Apakah pembaca familiar dengan istilah Kognitivisme ?
Istilah Kognitivisme ini melekat dengan dunia psikologi, namun ternyata di dunia pendidikan istilah ini juga sangat terkenal. Kognitivisme sendiri berasal dari kata Cognition artinya sama dengan knowing yaitu mengetahui. Disamping itu, kognitivisme ini menekankan pada pengalaman dan pengetahuan dimana ketika seseorang belajar maka akan belajar dari pengalaman yang akan menjadi sumber pengetahuannya. Dalam kognitivisme pun proses pembelajaran lebih dipentingkan daripada hasil pembelajaran itu sendiri.
Berbicara mengenai kognitivisme ini, salah satu tokoh yang paling terkenal adalah Jean Piaget. Beliau berasal dari Swiss, dan sebenarnya adalah seorang yang ahli dalam Epistemologi Genetik dan merupakan psikolog Swiss pertama yang melakukan studi tentang Acquisition Understanding in Children. Jean piaget sangat terkenal dengan teorinya tentang perkembangan kognitif yang melihat bagaimana anak-anak berkembang secara intelektual.

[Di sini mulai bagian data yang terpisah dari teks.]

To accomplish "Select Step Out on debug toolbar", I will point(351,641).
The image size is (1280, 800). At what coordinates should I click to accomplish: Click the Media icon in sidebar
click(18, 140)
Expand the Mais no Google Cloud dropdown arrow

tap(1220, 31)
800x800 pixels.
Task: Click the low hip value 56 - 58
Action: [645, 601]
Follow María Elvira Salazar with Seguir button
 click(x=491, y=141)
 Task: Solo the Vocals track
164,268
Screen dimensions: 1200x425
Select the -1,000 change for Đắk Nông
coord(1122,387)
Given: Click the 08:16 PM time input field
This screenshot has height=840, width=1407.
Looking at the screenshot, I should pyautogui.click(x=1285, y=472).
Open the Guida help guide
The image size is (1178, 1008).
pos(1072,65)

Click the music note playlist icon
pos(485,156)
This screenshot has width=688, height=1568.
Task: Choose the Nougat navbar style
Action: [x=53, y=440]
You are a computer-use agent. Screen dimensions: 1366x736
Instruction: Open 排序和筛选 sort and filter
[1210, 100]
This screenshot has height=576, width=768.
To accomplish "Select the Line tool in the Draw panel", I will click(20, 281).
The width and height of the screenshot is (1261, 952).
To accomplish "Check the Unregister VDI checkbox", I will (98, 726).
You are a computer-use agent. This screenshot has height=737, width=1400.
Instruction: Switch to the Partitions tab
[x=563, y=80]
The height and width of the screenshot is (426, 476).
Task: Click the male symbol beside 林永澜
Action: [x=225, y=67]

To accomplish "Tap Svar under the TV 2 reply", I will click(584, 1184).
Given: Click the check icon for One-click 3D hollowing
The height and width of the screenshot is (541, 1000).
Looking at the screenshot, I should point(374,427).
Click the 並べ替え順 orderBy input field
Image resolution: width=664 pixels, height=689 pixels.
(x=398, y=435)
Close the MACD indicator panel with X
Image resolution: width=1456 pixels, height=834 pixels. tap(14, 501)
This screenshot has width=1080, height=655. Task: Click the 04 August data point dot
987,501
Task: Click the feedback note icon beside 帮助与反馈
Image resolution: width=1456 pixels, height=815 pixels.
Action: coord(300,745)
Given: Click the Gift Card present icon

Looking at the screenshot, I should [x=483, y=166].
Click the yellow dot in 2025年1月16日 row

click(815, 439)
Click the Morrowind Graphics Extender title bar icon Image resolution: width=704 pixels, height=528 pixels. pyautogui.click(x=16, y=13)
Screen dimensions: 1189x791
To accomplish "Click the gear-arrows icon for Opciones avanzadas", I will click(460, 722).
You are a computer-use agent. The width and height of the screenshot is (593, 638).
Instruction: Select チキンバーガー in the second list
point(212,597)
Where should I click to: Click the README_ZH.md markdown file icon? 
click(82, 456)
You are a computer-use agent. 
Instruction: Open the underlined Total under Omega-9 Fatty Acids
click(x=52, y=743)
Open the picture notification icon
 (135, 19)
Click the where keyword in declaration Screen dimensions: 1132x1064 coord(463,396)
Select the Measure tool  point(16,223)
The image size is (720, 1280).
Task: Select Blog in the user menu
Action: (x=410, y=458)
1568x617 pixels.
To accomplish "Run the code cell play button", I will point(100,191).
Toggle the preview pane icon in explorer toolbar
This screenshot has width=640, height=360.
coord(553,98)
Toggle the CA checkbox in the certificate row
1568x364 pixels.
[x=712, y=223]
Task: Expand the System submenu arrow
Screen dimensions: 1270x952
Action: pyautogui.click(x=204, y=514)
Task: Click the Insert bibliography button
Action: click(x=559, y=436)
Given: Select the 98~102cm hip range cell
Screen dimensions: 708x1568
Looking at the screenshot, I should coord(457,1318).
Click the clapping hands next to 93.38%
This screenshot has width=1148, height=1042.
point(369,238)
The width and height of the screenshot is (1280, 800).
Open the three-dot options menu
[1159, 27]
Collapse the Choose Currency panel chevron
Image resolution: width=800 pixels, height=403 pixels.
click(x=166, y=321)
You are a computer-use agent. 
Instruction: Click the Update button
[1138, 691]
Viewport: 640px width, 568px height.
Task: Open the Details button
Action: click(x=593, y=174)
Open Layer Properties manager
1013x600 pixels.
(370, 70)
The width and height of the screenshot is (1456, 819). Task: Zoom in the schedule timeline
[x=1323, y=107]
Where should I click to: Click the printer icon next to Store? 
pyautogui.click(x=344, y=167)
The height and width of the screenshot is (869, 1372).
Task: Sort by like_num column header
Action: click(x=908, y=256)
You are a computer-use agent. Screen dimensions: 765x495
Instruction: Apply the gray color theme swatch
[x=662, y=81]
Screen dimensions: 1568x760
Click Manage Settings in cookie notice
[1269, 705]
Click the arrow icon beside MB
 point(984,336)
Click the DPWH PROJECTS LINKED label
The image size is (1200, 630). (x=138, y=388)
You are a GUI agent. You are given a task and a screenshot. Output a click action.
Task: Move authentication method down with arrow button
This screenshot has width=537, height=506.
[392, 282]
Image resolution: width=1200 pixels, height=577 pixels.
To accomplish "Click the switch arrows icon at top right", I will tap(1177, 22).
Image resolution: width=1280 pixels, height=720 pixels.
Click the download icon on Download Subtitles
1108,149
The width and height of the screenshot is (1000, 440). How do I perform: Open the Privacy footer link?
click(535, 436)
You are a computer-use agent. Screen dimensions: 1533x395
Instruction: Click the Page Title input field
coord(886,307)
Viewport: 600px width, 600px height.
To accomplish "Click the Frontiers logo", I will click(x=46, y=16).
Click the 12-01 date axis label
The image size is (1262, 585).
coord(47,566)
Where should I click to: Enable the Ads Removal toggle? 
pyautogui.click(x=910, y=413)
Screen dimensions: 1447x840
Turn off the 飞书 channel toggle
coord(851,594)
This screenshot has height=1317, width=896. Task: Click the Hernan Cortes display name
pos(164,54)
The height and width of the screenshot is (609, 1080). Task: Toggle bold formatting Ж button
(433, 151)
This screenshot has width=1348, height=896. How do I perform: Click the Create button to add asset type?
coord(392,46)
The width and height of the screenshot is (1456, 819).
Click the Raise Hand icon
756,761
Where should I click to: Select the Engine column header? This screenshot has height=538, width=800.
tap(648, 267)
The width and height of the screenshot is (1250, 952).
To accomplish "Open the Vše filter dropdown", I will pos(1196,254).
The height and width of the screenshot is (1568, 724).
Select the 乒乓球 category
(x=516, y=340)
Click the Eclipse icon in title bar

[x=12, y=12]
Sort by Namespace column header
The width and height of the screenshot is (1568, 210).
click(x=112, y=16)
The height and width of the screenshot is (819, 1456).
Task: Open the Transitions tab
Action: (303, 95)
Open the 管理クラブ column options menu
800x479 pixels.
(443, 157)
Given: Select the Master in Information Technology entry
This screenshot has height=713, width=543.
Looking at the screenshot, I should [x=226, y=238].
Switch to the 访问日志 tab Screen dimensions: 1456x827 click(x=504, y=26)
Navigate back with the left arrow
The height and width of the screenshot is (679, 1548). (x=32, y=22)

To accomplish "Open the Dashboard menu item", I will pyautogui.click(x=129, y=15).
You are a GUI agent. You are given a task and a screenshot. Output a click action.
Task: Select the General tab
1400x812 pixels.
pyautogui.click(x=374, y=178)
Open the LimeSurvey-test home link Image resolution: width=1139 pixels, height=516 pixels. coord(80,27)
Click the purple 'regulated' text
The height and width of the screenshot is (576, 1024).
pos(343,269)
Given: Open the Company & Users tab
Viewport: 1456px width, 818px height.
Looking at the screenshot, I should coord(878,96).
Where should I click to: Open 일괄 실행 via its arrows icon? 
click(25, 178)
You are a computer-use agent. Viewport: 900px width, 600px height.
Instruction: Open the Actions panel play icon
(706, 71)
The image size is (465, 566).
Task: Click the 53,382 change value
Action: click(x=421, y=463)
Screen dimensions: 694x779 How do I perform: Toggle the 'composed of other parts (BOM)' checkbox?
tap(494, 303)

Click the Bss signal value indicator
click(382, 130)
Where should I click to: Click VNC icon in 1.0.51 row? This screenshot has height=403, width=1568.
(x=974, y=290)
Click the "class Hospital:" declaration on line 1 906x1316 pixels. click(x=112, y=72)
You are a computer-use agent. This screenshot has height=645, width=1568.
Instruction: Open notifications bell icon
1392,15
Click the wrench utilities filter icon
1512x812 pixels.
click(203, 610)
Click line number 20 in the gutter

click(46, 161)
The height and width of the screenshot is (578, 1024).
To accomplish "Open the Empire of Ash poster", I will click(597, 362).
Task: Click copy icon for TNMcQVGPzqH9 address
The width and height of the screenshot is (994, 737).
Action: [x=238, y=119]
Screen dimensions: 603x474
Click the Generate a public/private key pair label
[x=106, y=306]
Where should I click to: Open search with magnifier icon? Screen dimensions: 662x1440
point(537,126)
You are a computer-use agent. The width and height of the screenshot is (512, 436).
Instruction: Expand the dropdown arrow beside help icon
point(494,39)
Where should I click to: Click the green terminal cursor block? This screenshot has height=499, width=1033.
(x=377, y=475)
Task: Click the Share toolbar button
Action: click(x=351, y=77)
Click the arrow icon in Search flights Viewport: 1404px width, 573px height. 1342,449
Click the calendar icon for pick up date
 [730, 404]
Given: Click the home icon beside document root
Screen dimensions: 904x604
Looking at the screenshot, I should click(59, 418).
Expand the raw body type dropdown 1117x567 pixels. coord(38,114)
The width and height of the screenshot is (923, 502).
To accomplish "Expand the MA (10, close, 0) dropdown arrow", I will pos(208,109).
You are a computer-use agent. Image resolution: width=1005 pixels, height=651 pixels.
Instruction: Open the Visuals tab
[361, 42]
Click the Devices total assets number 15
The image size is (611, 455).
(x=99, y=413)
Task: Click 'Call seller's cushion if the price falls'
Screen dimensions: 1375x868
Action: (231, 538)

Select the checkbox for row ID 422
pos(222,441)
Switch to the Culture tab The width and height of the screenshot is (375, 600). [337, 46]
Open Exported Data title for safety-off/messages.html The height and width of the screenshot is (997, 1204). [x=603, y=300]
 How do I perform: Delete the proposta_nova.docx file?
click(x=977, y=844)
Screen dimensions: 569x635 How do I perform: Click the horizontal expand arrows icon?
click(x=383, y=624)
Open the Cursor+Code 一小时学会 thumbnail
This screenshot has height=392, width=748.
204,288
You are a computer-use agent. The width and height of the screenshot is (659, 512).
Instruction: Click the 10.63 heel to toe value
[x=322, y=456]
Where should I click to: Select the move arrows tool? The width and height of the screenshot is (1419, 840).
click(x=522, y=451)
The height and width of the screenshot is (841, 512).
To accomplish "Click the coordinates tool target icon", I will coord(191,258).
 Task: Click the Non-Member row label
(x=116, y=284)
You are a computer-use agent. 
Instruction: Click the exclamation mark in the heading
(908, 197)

Jean Piaget membagi perkembangan kognitif manusia berdasarkan empat tahap, yaitu :
- Tahap Sensorimotor (0-2 tahun)
- Tahap Pra-Operasional (2-7 tahun)
- Tahap Operasional Konkret (7-11 tahun)
- Tahap Operasional Formal (12 tahun keatas)
Disamping itu, pada teori kognitivisme Jean Piaget ini, proses kognitif terjadi mnelalui beberapa tahapan yaitu :
- Skema, merupakan pengetahuan yang telah dimiliki manusia karena berinteraksi dengan lingkungan.
- Asimilasi, merupakan proses mengintegrasikan skema yang telah dimiliki dengan pengalaman atau informasi baru.
- Akomodasi, terjadi apabila skema dan pengalaman/informasi baru tidak cocok sehingga dalam proses akomodasi ini nantinya skema yang telah dimiliki diperbaharui sehingga da kecocokan dengan informasi baru.
- Ekulibrium - Diekuilibrium, merupakan proses terkait dengan keseimbangan antara skema dengan informasi baru. Ekuilibrium terjadi apabila terdapat keseimbangan antara skema dengan informasi baru, sedangkan disekuilibrioum merupakan ketidakseimbangan antara skema dengan informasi baru. Apabila seorang anak mengalami disekuilibrium maka akan memacu anak tersebut untuk terus belajar hingga mencapai tahap ekuilibrium. Namun, apabila seorang anak langsung mencapai tahap ekuilibrium tanpa melalui disekuilbrium, maka anak tersebut akan memperoleh skema yang semakin tinggi.
- Ekuilibrasi, merupakan perpindahan dari disekuilibrium ke ekuilibrium.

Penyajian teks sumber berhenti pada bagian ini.